* **Work order**:
Write out all the entries below without any change.

* **Available data**:
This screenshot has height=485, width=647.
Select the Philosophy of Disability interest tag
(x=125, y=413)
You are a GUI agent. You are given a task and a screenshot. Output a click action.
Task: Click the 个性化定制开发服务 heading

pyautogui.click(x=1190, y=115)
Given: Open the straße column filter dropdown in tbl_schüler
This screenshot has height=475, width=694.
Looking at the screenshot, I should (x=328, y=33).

* **Answer below**:
This screenshot has height=485, width=647.
Select the Philosophy of Disability interest tag
(x=125, y=413)
You are a GUI agent. You are given a task and a screenshot. Output a click action.
Task: Click the 个性化定制开发服务 heading

pyautogui.click(x=1190, y=115)
Given: Open the straße column filter dropdown in tbl_schüler
This screenshot has height=475, width=694.
Looking at the screenshot, I should (x=328, y=33).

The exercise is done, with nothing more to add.